= Multidimensional panel data =

In econometrics, a multidimensional panel data is data of a phenomenon observed over three or more dimensions. This comes in contrast with panel data, observed over two dimensions (typically, time and cross-sections). An example is a data set containing forecasts of one or multiple macroeconomic variables produced by multiple individuals (the first dimension), in multiple series (the second dimension) at multiple times periods (the third dimension) and for multiple horizons (the fourth dimension).

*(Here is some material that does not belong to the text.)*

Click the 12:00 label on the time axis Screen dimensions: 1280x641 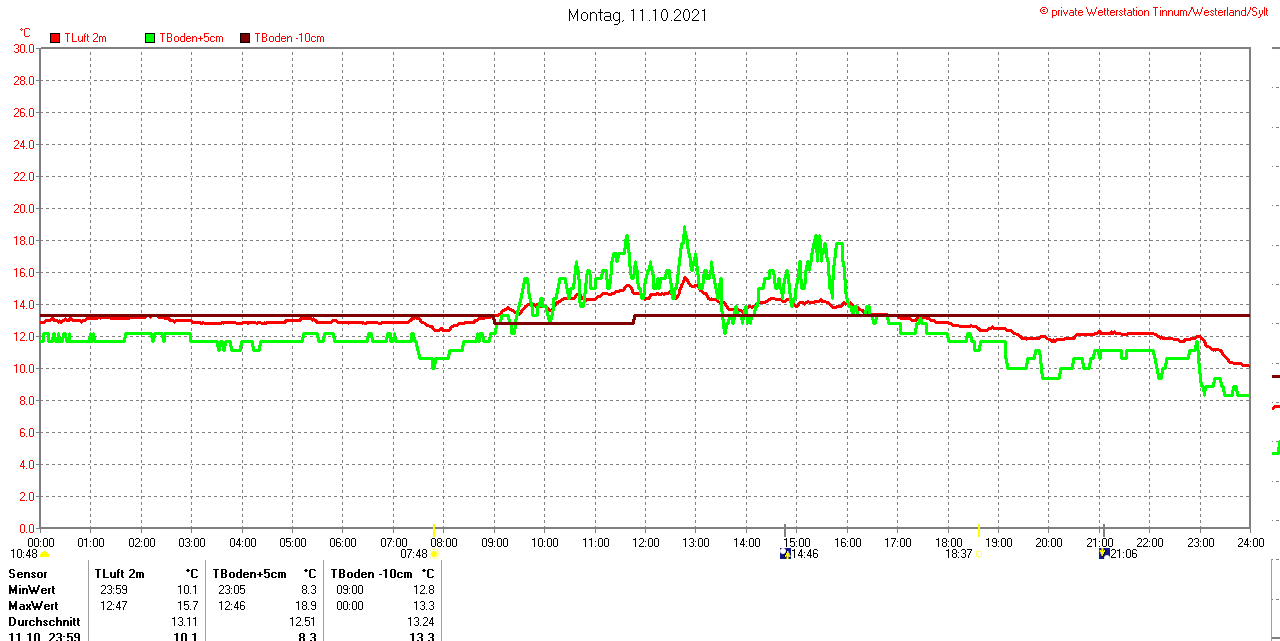coord(645,543)
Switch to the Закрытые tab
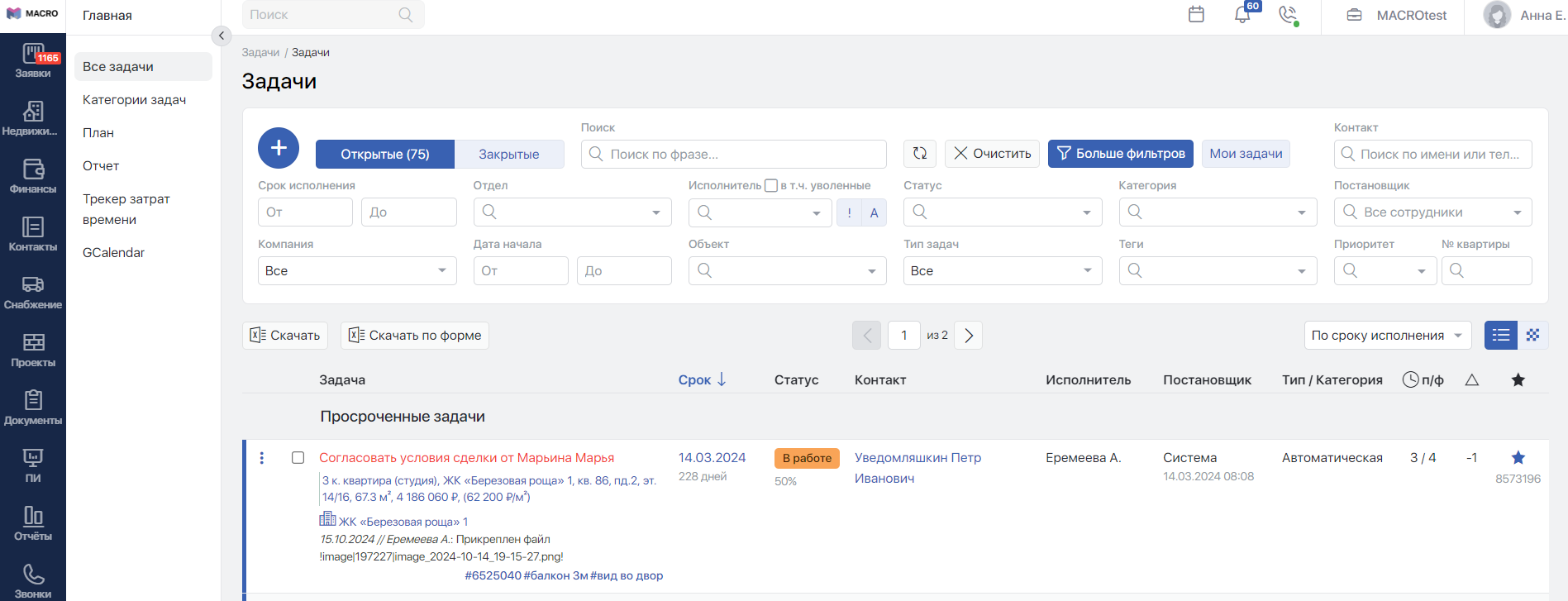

==Analysis of multidimensional panel data==

A multidimensional panel with four dimensions can have the form

 $X_{isth}, \; i = 1, \dots, N, \; s = 1, \dots, S, \; t = 1, \dots, T, \; h = 1, \dots, H, \,$

where i is the individual dimension, s is the series dimension, t is the time dimension, and h is the horizon dimension. A general multidimensional panel data regression model is written as

 $y_{isth} = \alpha + X_{sith} \beta + u_{sith}.\,$

Complex assumptions can be made on the precise structure of the correlations among errors in this model. For example, serial correlation (error terms correlated across time) has multiple distinct meanings. Error terms can be correlated across time for the same series, individual, and horizon. They can be correlated across time and across series for the same individual and horizon, etc. Similarly, heteroskedasticity can be defined across individuals for the same series, time, and horizon, across individuals and different series for the same time and horizon, etc.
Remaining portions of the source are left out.